TEXT:
· · · · ·
Researchers at the University of Texas at Austin have developed what they think could be an alternative to traditional lab tests for malaria and HIV: an origami-inspired paper sensor. The sensor costs less than 10 cents to produce.

Paper sensors aren’t exactly new—they’re commonly used in home pregnancy tests. But pregnancy tests use one-dimensional paper sensors, while the folded 3-D sensors developed by the UT researchers can test for more results in a smaller area, giving them the ability to do more complicated testing.

The sensor consists of a hydrophobic material (like wax) laid into "canyons" on chromatography paper. These canyons direct the sample (i.e. urine or blood) to specific places on the paper where test reagents are located.

"Biomarkers for all kinds of diseases already exist," says Richard Crooks, one of the researchers involved in the project, in a statement. "Basically you spot-test reagents for these markers on these paper fluidics. They’re entrapped there. Then you introduce your sample. At the end, you unfold this piece of paper, and if it’s one color, you’ve got a problem, and if not, then you’re probably okay."

The UT sensor can be printed out using photolithography or just a simple office printer. Once it’s printed, folding it takes under a minute.
· · · · ·
RECORDED INFORMATION:
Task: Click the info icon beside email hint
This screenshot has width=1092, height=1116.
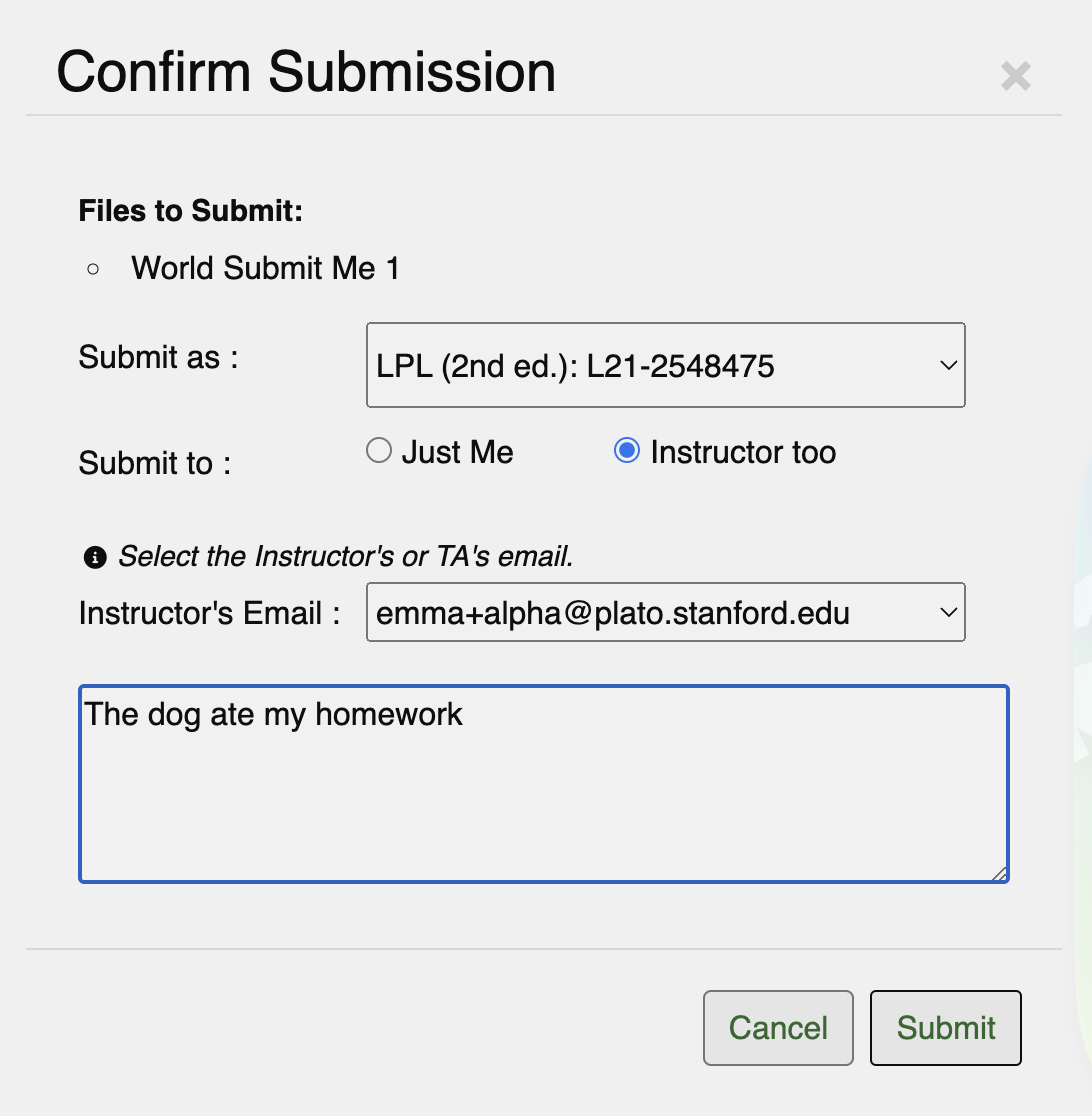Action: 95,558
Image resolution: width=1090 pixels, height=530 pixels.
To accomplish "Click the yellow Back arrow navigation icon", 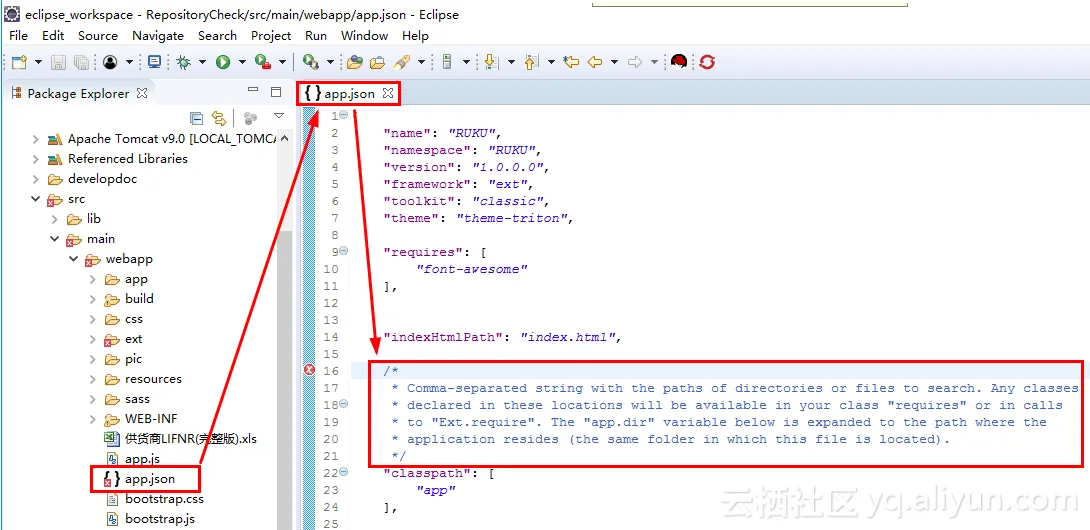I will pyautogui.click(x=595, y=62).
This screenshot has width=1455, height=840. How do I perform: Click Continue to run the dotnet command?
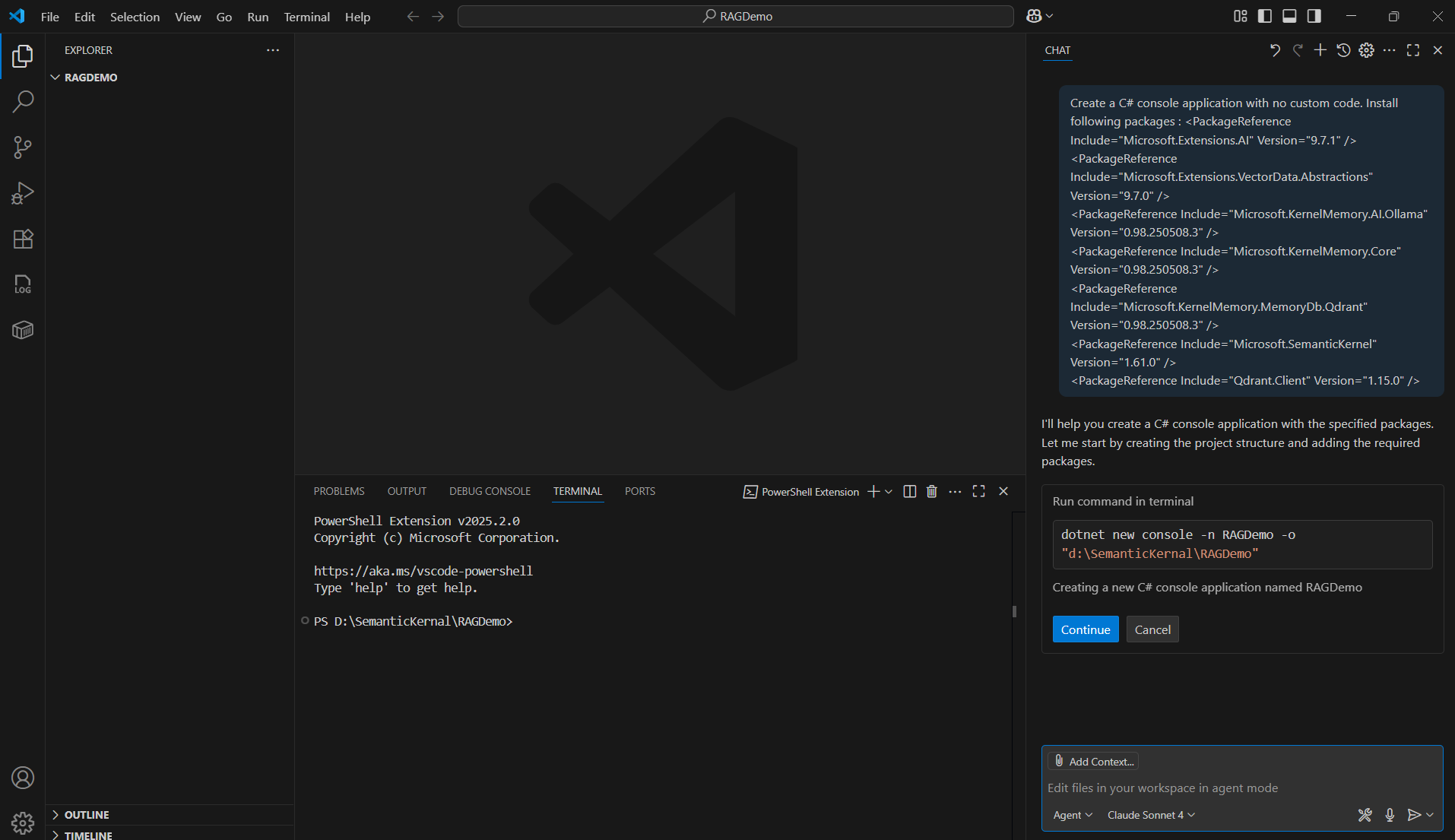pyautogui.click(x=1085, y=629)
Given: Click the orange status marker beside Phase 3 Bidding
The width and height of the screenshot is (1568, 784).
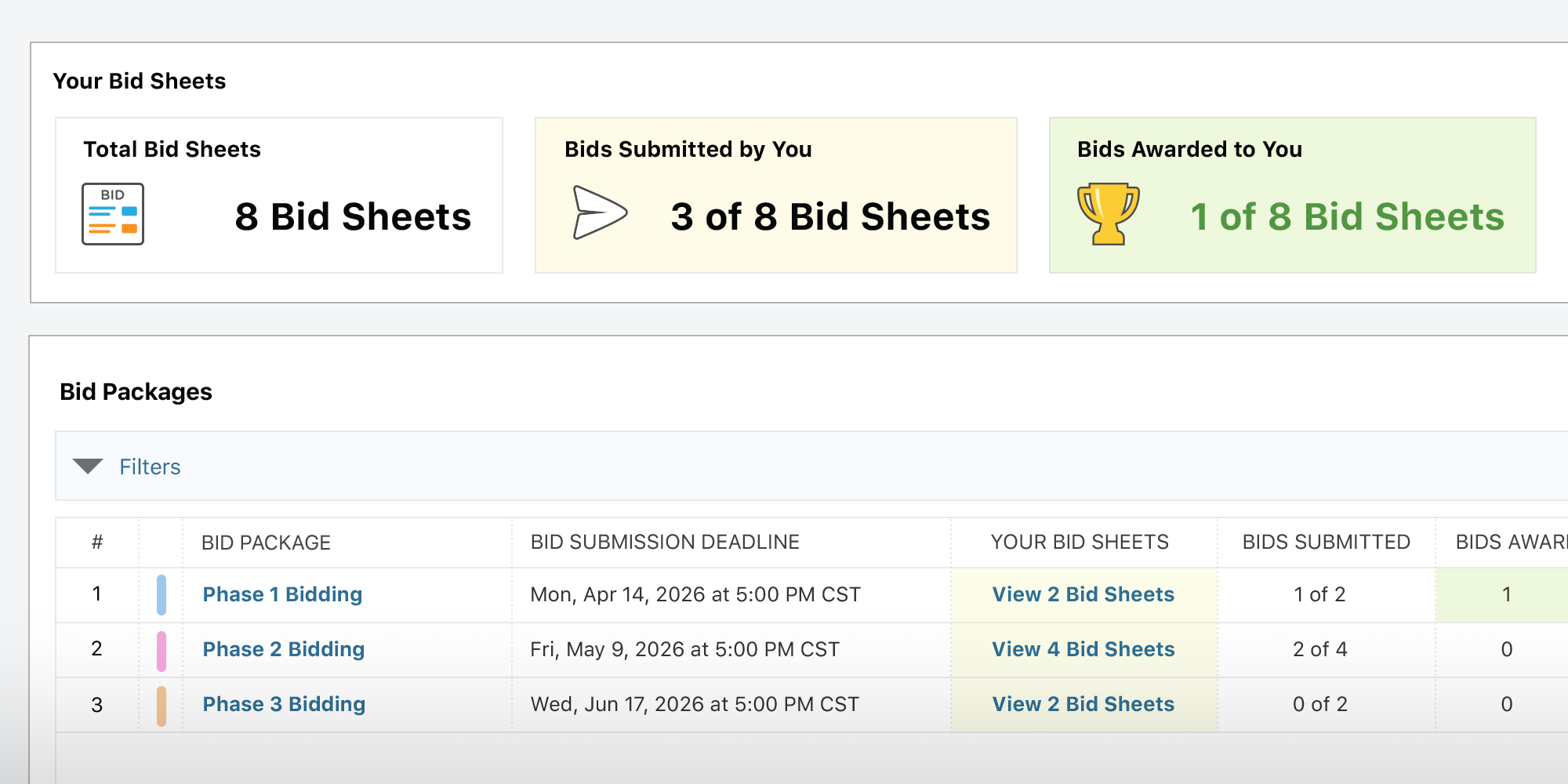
· · · · ·
QUESTIONS:
1: According to the paper-sensor text, how much does the sensor cost to produce?
2: From the paper-sensor text, reproduce the stretch from "The sensor consists" through "reagents are located.", switching "chromatography paper" to "filter paper".

RESPONSES TO THE TASKS:
1: Less than 10 cents.

2:
The sensor consists of a hydrophobic material (like wax) laid into "canyons" on filter paper. These canyons direct the sample (i.e. urine or blood) to specific places on the paper where test reagents are located.